[TASK INPUTS]
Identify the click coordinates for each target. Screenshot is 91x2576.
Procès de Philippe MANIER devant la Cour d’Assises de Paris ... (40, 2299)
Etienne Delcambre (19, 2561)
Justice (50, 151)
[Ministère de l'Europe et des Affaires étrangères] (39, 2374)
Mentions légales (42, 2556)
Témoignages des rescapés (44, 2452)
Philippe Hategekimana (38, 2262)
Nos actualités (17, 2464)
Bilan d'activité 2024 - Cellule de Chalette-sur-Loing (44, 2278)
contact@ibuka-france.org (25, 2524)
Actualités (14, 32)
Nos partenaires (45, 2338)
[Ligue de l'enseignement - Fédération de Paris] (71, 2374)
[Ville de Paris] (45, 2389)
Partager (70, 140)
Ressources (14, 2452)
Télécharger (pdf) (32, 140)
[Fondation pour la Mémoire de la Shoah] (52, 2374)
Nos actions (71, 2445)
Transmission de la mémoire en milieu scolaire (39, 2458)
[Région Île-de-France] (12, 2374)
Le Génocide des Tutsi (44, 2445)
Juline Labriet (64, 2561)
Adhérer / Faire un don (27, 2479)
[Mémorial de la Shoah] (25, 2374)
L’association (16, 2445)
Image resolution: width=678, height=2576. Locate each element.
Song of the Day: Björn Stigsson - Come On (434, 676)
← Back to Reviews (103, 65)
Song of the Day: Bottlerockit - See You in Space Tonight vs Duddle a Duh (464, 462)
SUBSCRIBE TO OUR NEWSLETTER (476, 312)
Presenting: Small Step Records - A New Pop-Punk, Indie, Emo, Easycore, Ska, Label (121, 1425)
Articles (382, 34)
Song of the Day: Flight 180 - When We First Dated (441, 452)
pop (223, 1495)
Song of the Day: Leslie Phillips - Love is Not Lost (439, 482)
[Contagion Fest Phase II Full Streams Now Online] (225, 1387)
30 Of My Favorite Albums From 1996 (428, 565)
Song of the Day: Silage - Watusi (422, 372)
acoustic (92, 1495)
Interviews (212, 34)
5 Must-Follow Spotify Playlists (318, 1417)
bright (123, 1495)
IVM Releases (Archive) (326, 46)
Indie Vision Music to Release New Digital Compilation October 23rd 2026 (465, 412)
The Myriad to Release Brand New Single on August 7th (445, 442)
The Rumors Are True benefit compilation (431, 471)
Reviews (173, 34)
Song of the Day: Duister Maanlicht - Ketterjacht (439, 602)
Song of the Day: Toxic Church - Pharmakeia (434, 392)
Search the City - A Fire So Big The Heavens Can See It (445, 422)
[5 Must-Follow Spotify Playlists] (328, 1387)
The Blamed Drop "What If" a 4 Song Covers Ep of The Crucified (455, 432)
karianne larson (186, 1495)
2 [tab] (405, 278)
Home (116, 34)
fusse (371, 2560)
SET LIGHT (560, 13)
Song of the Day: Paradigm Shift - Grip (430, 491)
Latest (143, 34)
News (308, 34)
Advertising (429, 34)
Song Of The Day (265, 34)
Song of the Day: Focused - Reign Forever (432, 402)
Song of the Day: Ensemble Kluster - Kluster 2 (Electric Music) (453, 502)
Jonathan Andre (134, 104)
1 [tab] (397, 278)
[/TASK INPUTS]
_WHAT THE TASK REQUIRES_.
Print out all of the records above, word for word.

_OUTPUT BELOW_.
Identify the click coordinates for each target. Screenshot is 91x2576.
Procès de Philippe MANIER devant la Cour d’Assises de Paris ... (40, 2299)
Etienne Delcambre (19, 2561)
Justice (50, 151)
[Ministère de l'Europe et des Affaires étrangères] (39, 2374)
Mentions légales (42, 2556)
Témoignages des rescapés (44, 2452)
Philippe Hategekimana (38, 2262)
Nos actualités (17, 2464)
Bilan d'activité 2024 - Cellule de Chalette-sur-Loing (44, 2278)
contact@ibuka-france.org (25, 2524)
Actualités (14, 32)
Nos partenaires (45, 2338)
[Ligue de l'enseignement - Fédération de Paris] (71, 2374)
[Ville de Paris] (45, 2389)
Partager (70, 140)
Ressources (14, 2452)
Télécharger (pdf) (32, 140)
[Fondation pour la Mémoire de la Shoah] (52, 2374)
Nos actions (71, 2445)
Transmission de la mémoire en milieu scolaire (39, 2458)
[Région Île-de-France] (12, 2374)
Le Génocide des Tutsi (44, 2445)
Juline Labriet (64, 2561)
Adhérer / Faire un don (27, 2479)
[Mémorial de la Shoah] (25, 2374)
L’association (16, 2445)
Image resolution: width=678, height=2576. Locate each element.
Song of the Day: Björn Stigsson - Come On (434, 676)
← Back to Reviews (103, 65)
Song of the Day: Bottlerockit - See You in Space Tonight vs Duddle a Duh (464, 462)
SUBSCRIBE TO OUR NEWSLETTER (476, 312)
Presenting: Small Step Records - A New Pop-Punk, Indie, Emo, Easycore, Ska, Label (121, 1425)
Articles (382, 34)
Song of the Day: Flight 180 - When We First Dated (441, 452)
pop (223, 1495)
Song of the Day: Leslie Phillips - Love is Not Lost (439, 482)
[Contagion Fest Phase II Full Streams Now Online] (225, 1387)
30 Of My Favorite Albums From 1996 (428, 565)
Song of the Day: Silage - Watusi (422, 372)
acoustic (92, 1495)
Interviews (212, 34)
5 Must-Follow Spotify Playlists (318, 1417)
bright (123, 1495)
IVM Releases (Archive) (326, 46)
Indie Vision Music to Release New Digital Compilation October 23rd 2026 (465, 412)
The Myriad to Release Brand New Single on August 7th (445, 442)
The Rumors Are True benefit compilation (431, 471)
Reviews (173, 34)
Song of the Day: Duister Maanlicht - Ketterjacht (439, 602)
Song of the Day: Toxic Church - Pharmakeia (434, 392)
Search the City - A Fire So Big The Heavens Can See It (445, 422)
[5 Must-Follow Spotify Playlists] (328, 1387)
The Blamed Drop "What If" a 4 Song Covers Ep of The Crucified (455, 432)
karianne larson (186, 1495)
2 [tab] (405, 278)
Home (116, 34)
fusse (371, 2560)
SET LIGHT (560, 13)
Song of the Day: Paradigm Shift - Grip (430, 491)
Latest (143, 34)
News (308, 34)
Advertising (429, 34)
Song Of The Day (265, 34)
Song of the Day: Focused - Reign Forever (432, 402)
Song of the Day: Ensemble Kluster - Kluster 2 (Electric Music) (453, 502)
Jonathan Andre (134, 104)
1 [tab] (397, 278)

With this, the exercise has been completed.